That fucking doctor she had presribed prescription strength dramamine when she complained — at 70! — of being dizzy. She was not driving or taking cruises. Her dizziness was most likely causes by a physical probelm or, possibly, a side effect of the various drugs she was on. The answer was to find out, not prescribe *another* drug for people who get seasickness.
and that is what happened to this family over and over again. they’d take these drugs, believing totally in their doc, then they would get sicker and it would turn out that it was a side effect.
so, i learned from that to never accept anything from a doc at face value. do the reserarch.
and then i read this book to find out that i can’t even trust the research! it is horrifying, really!
and the DSM thing, Gary. Really. as a small side trip, he covers a bit about the way the DSM categorizes premenstrual disorder — and the ridiculous politics behind it. i guess we are just learning all this because they published proceedings of their notes, letters between them, tape recordings, etc. recently.
one guy submitted a proposal for an unhappiness disorder that was really embarassing. he used ethnic slurs against jews and eastern europeans. he described these folks as “whiney” and “irritating” and claimed that they all talked in a voice that others found irritating.
you read that shit and think, wow and holy cow!
i will probably put on my list the books about the politics of the DSM, to be read sometime later. :)
oh and gary, i can’t remember where you stand on psychoanalysis, but you probably already knew that the DSMIII was lead by a guy who surrounded himself with a committee who was hostile to psychoanalysis which, to me, has devastating consequences for people. They managed to stonewall the psyhoanalysts who had years of diagnostic research to be drawn on. they just ignored it.
psychoanalysis. i like the process, actually. of course, i’m aware of the problems, many problems with the development of psychoanalytic theory and the relationship between analyst and analysand. but i love kristeva. lacan is fun. the complexities and complications and contradicitons and ambiguities in his ecrits make it worth reading even if you wish to treat it as fiction. the theory, the work is useful. and not just for lazy litcritters.
the dsm is a travesty.
the whole notion of prescriptive medicine should be rethought. a system that includes an inclusive discourse. i believe in placebos. quite frankly just the notion that i’ve taken my medicine has a calming and order-ing if you will affect on me; and when i know i forgot to take my pills, i typically have a bad day.
doctors in korea just give out pills. i swear. i just had a bacterial infection and saw an ENT and a family medicine doc. They both prescribed me meds without asking about what i’m currently taking. this is common. and sadly can be deadly.
and please be patient with the weird phrases and errors in my comments. i’m teaching English at a public high school in Korea: 800 students a week in 20 classes. My English, during the day, suffers from the hours of slow talking and repeating myself. When I sit down to write comments and blog posts between classes or after school, I find that it’s hard to get my thoughts out in a coherent manner.
i should write about this. quite frankly, if my English suffers as a result of immersion in Korean daily life–quite ordinary life as I’m a government employee and treated like I’m a working-class Korean–then the quality of my instruction may suffer. At any rate, I notice it even if my colleagues, all Korean, do not.
oh and the meds don’t help with this either. heh.

> _Description of the task_
List every specific illness, symptom, or diagnostic category that the comment names.

> _Study material_
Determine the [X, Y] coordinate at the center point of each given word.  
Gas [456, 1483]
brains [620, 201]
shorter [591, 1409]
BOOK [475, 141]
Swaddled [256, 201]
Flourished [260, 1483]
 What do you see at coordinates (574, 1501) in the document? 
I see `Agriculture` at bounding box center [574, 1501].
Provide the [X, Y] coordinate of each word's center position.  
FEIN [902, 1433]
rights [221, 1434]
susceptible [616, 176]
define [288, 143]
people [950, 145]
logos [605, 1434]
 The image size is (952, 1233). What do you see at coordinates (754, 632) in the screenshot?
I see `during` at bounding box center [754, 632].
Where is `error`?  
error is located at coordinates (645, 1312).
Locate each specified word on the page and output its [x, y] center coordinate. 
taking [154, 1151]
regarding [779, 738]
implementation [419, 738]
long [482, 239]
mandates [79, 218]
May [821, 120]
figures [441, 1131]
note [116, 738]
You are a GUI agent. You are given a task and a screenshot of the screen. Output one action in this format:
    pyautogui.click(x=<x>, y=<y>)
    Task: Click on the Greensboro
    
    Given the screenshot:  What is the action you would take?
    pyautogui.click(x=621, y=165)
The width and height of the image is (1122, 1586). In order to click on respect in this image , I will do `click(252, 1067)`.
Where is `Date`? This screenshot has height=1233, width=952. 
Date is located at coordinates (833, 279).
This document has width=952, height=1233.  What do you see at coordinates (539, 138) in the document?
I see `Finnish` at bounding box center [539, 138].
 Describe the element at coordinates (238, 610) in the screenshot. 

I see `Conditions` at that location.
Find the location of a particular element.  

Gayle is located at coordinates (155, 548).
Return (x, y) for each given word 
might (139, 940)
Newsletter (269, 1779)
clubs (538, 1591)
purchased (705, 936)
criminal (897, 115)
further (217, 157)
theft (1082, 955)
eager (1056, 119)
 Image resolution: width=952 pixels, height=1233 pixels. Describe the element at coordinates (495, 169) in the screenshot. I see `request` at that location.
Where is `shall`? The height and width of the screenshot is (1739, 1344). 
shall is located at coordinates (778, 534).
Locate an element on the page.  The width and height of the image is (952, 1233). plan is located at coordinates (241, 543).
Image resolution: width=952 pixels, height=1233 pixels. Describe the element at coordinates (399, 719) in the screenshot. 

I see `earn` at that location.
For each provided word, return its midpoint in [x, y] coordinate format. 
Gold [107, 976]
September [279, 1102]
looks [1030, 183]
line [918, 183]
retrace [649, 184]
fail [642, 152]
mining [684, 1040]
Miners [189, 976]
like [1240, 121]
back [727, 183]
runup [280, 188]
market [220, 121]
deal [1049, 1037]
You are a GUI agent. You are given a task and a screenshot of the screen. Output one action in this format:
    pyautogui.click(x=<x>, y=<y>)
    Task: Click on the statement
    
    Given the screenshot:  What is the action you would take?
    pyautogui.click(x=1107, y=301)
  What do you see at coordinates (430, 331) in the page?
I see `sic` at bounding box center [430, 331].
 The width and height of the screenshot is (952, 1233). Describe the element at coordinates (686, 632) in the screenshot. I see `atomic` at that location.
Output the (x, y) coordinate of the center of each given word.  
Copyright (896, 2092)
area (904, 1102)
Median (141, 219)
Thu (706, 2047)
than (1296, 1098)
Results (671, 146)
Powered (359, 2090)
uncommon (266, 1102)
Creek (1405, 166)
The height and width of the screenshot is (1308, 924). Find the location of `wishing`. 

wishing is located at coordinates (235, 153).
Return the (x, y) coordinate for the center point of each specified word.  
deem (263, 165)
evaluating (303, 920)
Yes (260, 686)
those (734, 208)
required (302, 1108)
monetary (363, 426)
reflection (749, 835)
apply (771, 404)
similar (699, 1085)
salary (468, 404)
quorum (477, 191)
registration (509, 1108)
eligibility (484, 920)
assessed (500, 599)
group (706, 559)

> _Written answer_
1. Dizziness
2. Seasickness
3. Premenstrual disorder
4. Unhappiness disorder (a proposed category)
5. Bacterial infection